One may rightfully argue that, compared to 2002, the current crisis is much milder, especially after the respite given by last week FED decision not to taper yet, and Brazil is much less vulnerable. Nevertheless, one specific event during the 2008 crisis highlights the importance of eliminating another component of uncertainty.

The importance of being willing to use reserves

In October 2008, when Brazil had already achieved a much more solid economic footing, including investment grade status, while announcing the program to confront the international credit crunch after Lehman’s demise, the Brazilian Finance Minister conveyed the message that President Lula had determined that international reserves should not be used. According to Valor Econômico (10 October 2008): “On Monday [6 October], while announcing with Meirelles [Henrique Meirelles, then-governor of the BCB] measures in order to deal with the crisis, finance minister Guido Mantega revealed that president Lula had commanded the economic team to spare the reserves – the country’s major insurance against a liquidity crisis.
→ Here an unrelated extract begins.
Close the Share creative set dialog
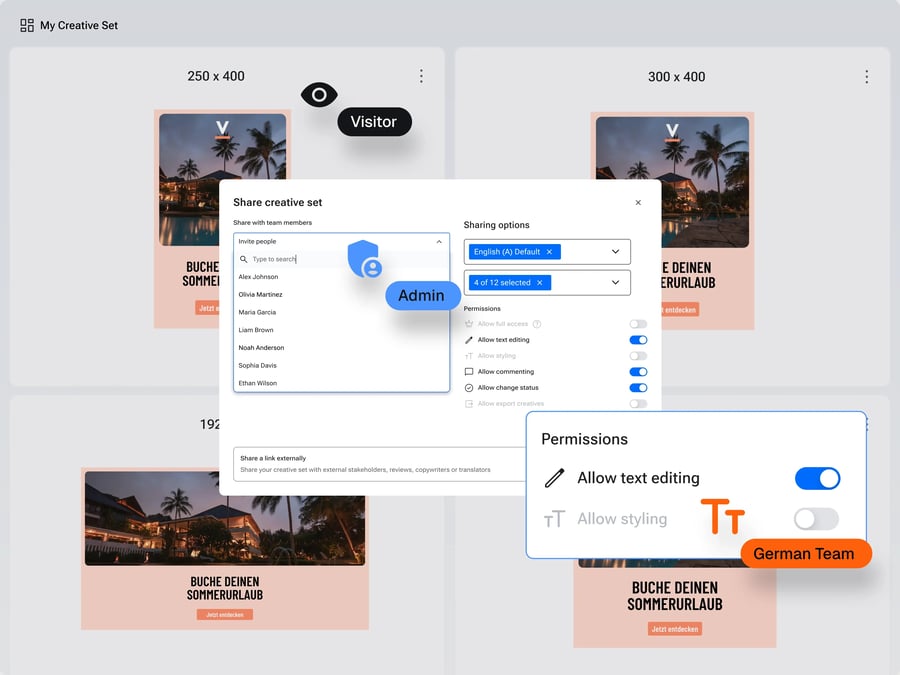 (638, 203)
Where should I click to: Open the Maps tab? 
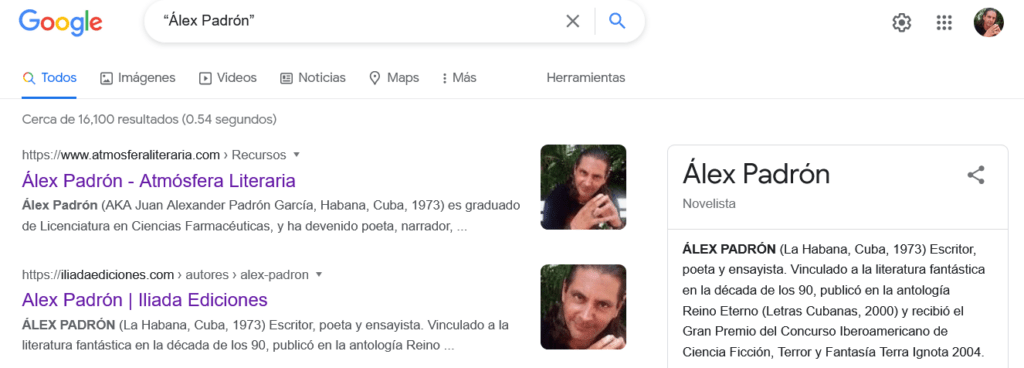(394, 78)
The market understood his statement as a presidential veto on using the reserves. On the following day, Tuesday, the dollar rose sharply and created an atmosphere of panic in the market, which has led Meirelles to ask for Lula’s authorisation to spend the reserves.”

To sum up, under normal circumstances, the BCB can intervene in the forex markets through US dollar swaps sales, without making use of its international reserves. What the BCB must never do is to give the impression that it will be reluctant to use foreign reserves, if need be. To credibly commit to provide the reserves, the BCB has to show both willingness to use the reserves as well as ability to do so. On the short run, with more than US$ 370 bi of international reserves (more than 16% of GDP), this does not seem to pose a problem. Nevertheless, the ability to provide the reserves will depend upon the return of a consistent macroeconomic policy stance, together with structural reforms, which are fundamental to assure Brazil medium and long-term external and domestic balance.

References

Chamon, M and M Garcia (2013), “Capital Controls in Brazil: Effective?”, PUC-Rio Discussion Paper No. 589.
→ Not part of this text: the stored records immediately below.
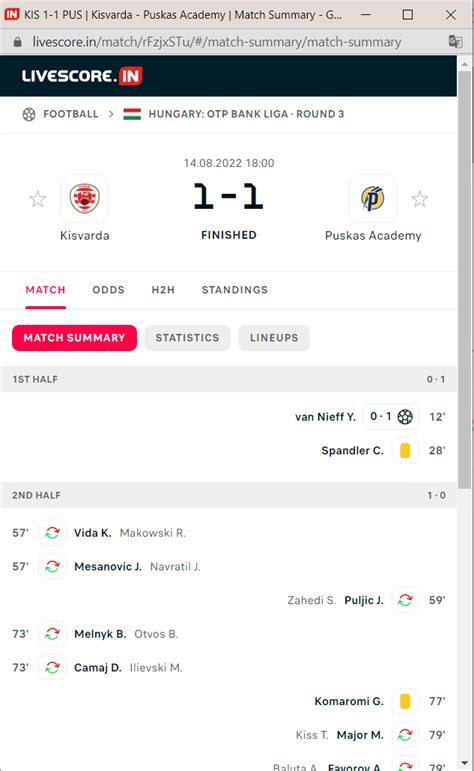Open the Hungary OTP Bank Liga link
This screenshot has height=771, width=474.
click(x=246, y=114)
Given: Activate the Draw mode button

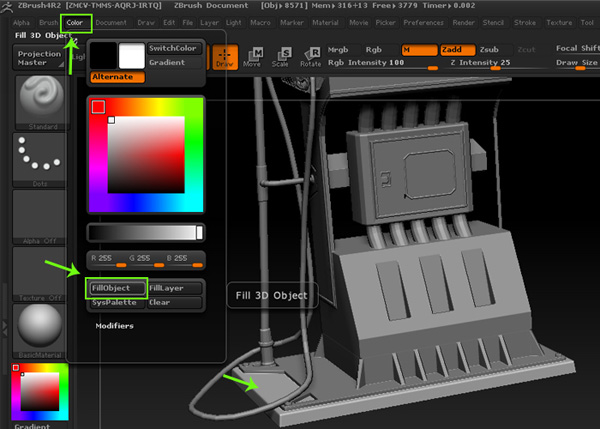Looking at the screenshot, I should click(225, 56).
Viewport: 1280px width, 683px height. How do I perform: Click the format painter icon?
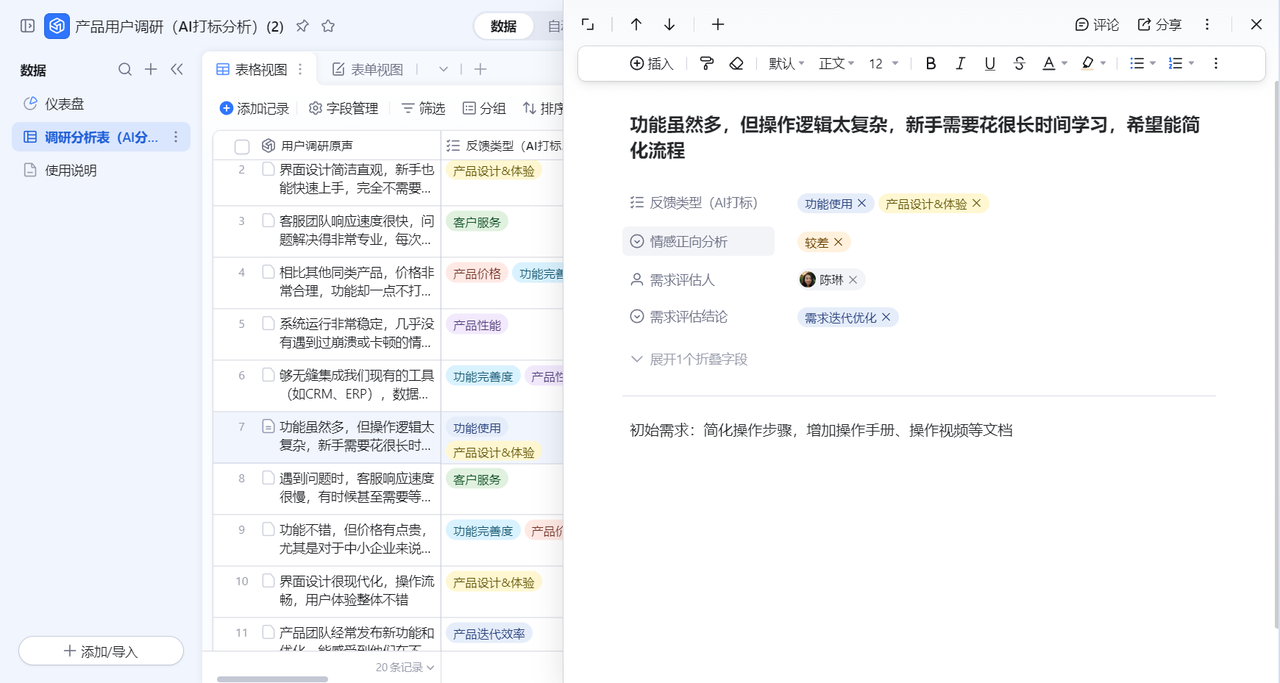[x=707, y=63]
Garcia, M (2013), “Brazil: Did Inward Capital Controls Work?”, VoxEU.org, 1 March.

Garcia, M (2013), “Can sterilized FX purchases under inflation targeting be expansionary?”, PUC-Rio Discussion Paper No. 606.

Lall, S (1997), “Speculative Attacks, Forward Market Intervention and the Classic Bear Squeeze”, IMF WP/97/164, December.

Lopes, F (2003), “Notes on the Brazilian Crisis of 1997-99”, Brazilian Journal of Political Economy, Vol. 23, n 3(91), July-September.